» **Tasks to carry out**
1) According to the dataset passage below, how wide was the white border added around each image in the original Drone Vehicle Detection Dataset?
2) Reproduce a stretch of the dataset passage below word for word, starting with "TP refers to" and going on through "misclassified as negative.".

* START Document passage *

TP refers to samples that are positive in both actual and predicted cases; FP refers to samples that are actually negative but misclassified as positive; TN refers to samples that are negative in both actual and predicted cases; FN refers to samples that are actually positive but misclassified as negative.

2.8. Data set preparation

The Drone Vehicle Detection Dataset [21], collected and published by Tianjin University’s research team, was used to comprehensively evaluate the performance of the improved LMAD-YOLO model. The dataset contains 28,439 RGB images and 452,570 annotations for vehicle detection, divided into five detailed categories: the common “Car” (389,779 annotations), “Truck” (22,123 annotations), “Bus” (15,333 annotations), “Van” (11,935 annotations), and the specialized “Freight Car” (13,400 annotations).

In the original dataset, a 100-pixel-wide white border was added around each image to handle object labeling at the image boundary. However, these borders provide no practical value for model training and testing and introduce unnecessary noise. Therefore, in this study, we applied border cropping to remove the white edges and correspondingly adjusted the labeling file. A subset of the dataset’s images is shown in Fig 6.To validate the improved model’s generalization performance, we also evaluated it on VisDrone2019 [22]. This dataset includes 10 types of aerial targets, with 6,471 training images, 548 validation images, and 1,610 test images.

2.9. Setting of experimental environment and training parameters

The GPU used in the experiment was Nvidia GeForce RTX 3090 with 24G of RAM, the CPU model Intel (R) Xeon (r) Gold 6134 CPU@3.20GHz, Python version 3.8.18, pytoch framework version 1.10.1 + CU111, CUDA version 11.1, the training parameters are shown in Table 1.

* END Document passage *
* START Data lines *

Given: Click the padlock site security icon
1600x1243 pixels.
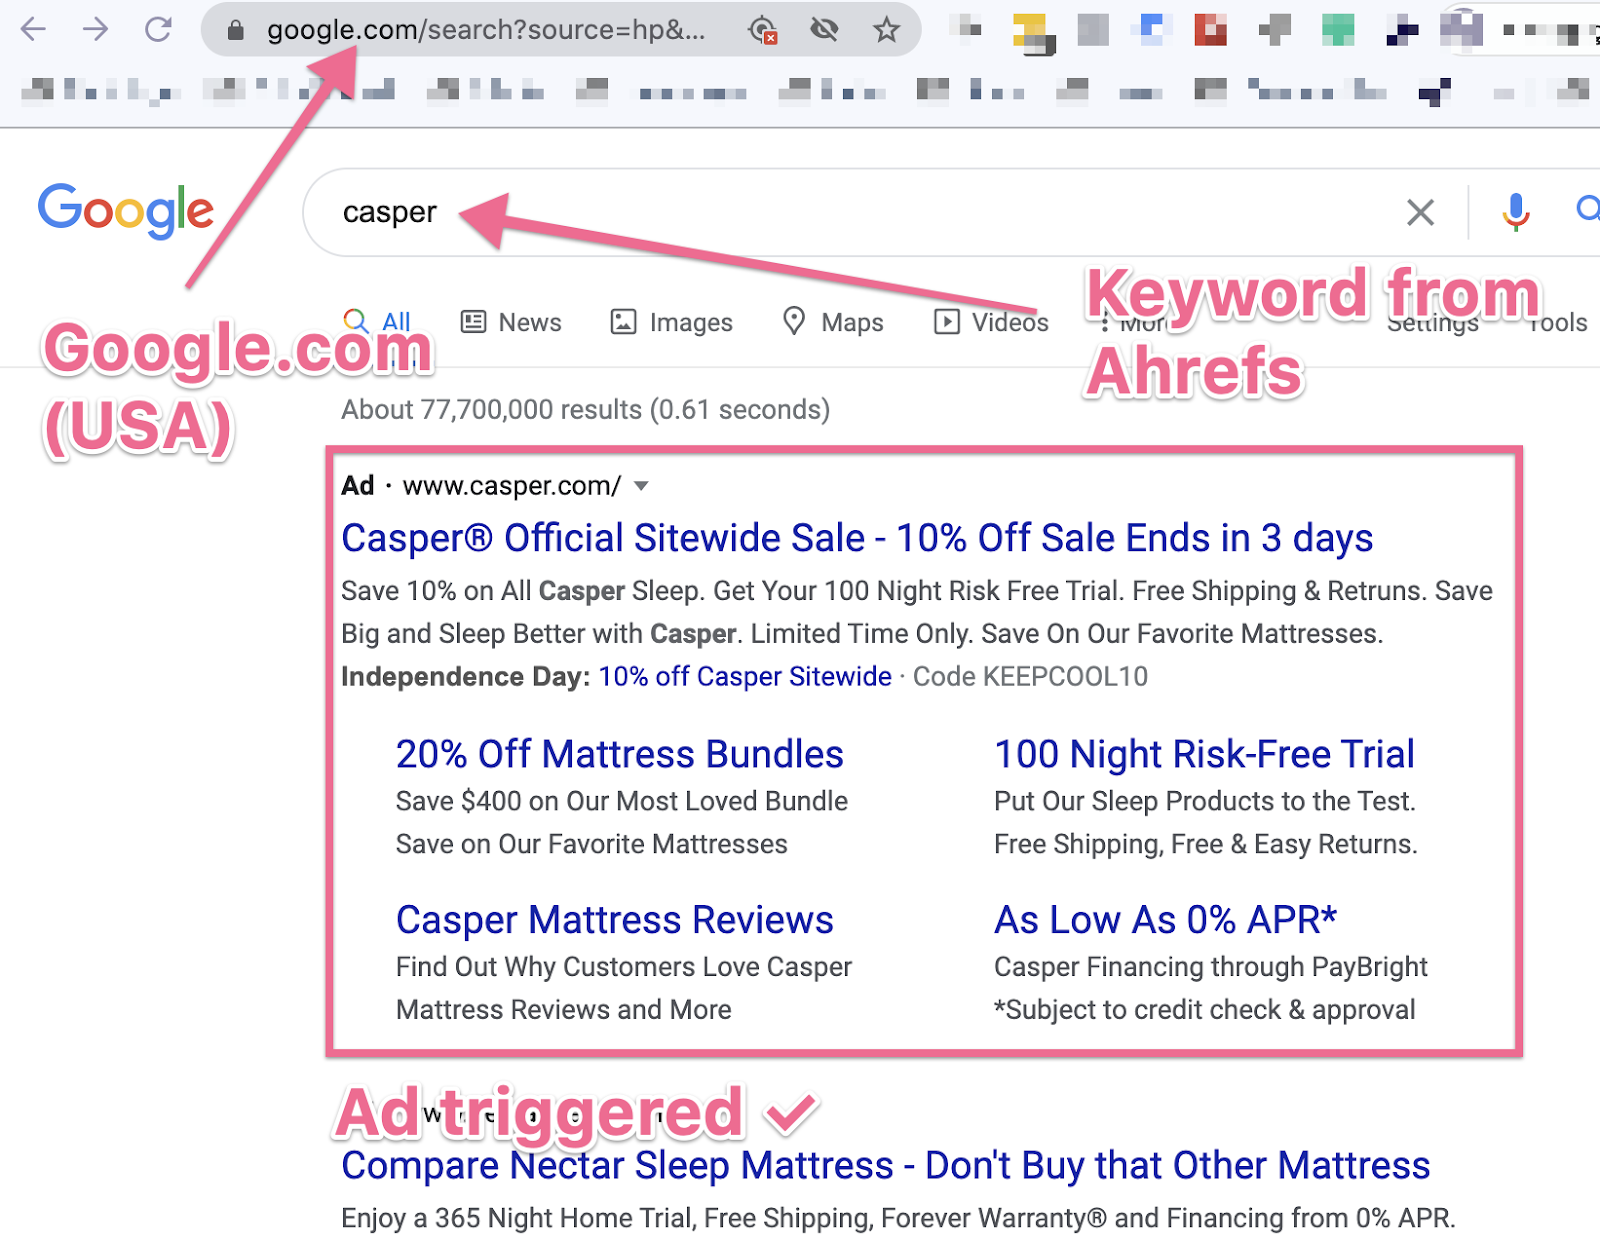Looking at the screenshot, I should point(236,31).
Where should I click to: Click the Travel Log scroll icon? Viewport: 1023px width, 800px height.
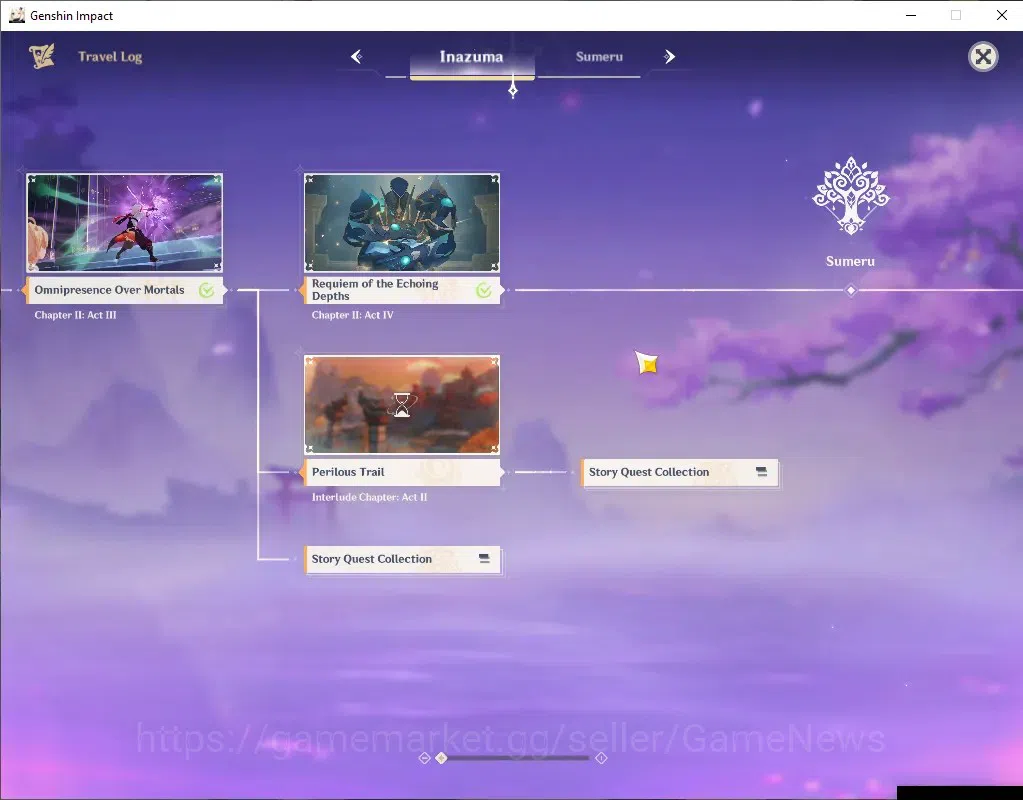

* END Data lines *

» **Solution list**
1) 100 pixels

2)
TP refers to samples that are positive in both actual and predicted cases; FP refers to samples that are actually negative but misclassified as positive; TN refers to samples that are negative in both actual and predicted cases; FN refers to samples that are actually positive but misclassified as negative.